**DOCUMENT SEGMENT**
Part of what is so exciting and different about her work now is that the songs are much more driven by her own perspective. Angelspit was a very intellectual highlight of the industrial genre, but its focal point is more of a Marxist view of objective commentary on culture. Amelia’s own project focuses more on her own feelings and views and her position within the social things she depicts.
Live
As a live performer, Amelia Arsenic is friendly, exciting, and gently dancey, more hypnotic and less aggressive than she was with Angelspit. Her singing takes on more beautiful and haunting qualities in the solo work. Now she flows more with the music. She seems very at home in the new environment of being surrounded by her own sounds and more a creative part of them. The songs are very fluid and feminine in this respect but with harshness underneath that carries very original industrial currents. It’s more gothic than Angelspit with its embrace of beauty instead of constant horror. She is still drawn to irony and humor, but they are accomplished with far more subtlety than the direct attack that is often found in Zoog’s songwriting.
In the live performance at 3 Kings in Denver back in September, she showed these new creative directions very well. It was exciting to see her play with industrial musician Rabbit Junk. His songs are very intellectual like her old band, and he plays guitar for most of his show. So she got to sing and play keyboard on some of his songs. She also got along very well with the brilliantly talented Kanga, who is a huge new force to have in industrial music and an incredibly exciting live performer who kept jumping into the audience and completely wrapped up the venue in the raw intensity of her performance.
I was impressed to talk to hardcore Kanga fans, including our excellent local DJ talent, Jason Kilgore, but the friendship with Kanga and Amelia Arsenic was especially fun to see, because they are such enormous creative talents. This is even more interesting based on how strong the use of keyboard is in their songs. Both of them are taking industrial in a very synthpop influenced direction which I also see happening with the exciting new band Night Club. This was one of the most exciting tours I’ve seen, because it brought some serious underground industrial music together with a strong fabric of mutual support between the bands. Cyanotic from Chicago made for an aggressive headliner that was just right after the other bands, and the whole tour was a wonderful way to represent a true and uncompromising industrial cult. Amelia Arsenic was a standout and has shown that her sounds are an important part of the future of industrial music.

**WORK INSTRUCTIONS**
Can you quote the Amelia Arsenic text word for word, from "In the live" to "of her performance."?

**PROVIDED DATA**
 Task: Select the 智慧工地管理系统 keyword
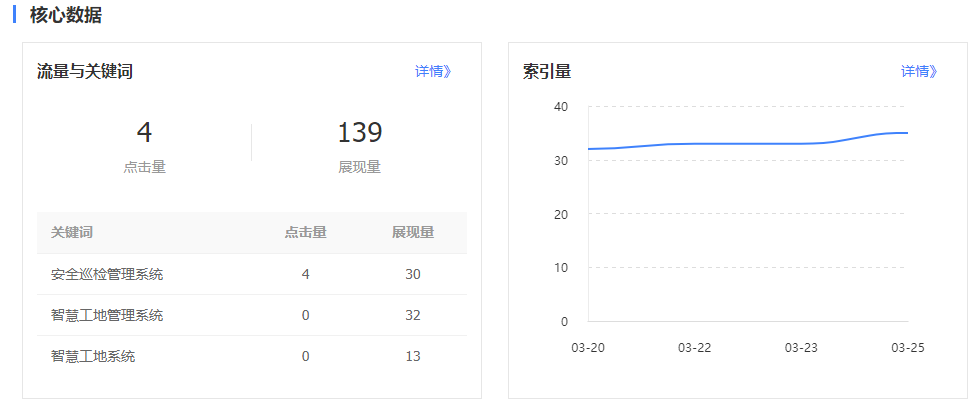[107, 315]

**SOLUTION BELOW**
In the live performance at 3 Kings in Denver back in September, she showed these new creative directions very well. It was exciting to see her play with industrial musician Rabbit Junk. His songs are very intellectual like her old band, and he plays guitar for most of his show. So she got to sing and play keyboard on some of his songs. She also got along very well with the brilliantly talented Kanga, who is a huge new force to have in industrial music and an incredibly exciting live performer who kept jumping into the audience and completely wrapped up the venue in the raw intensity of her performance.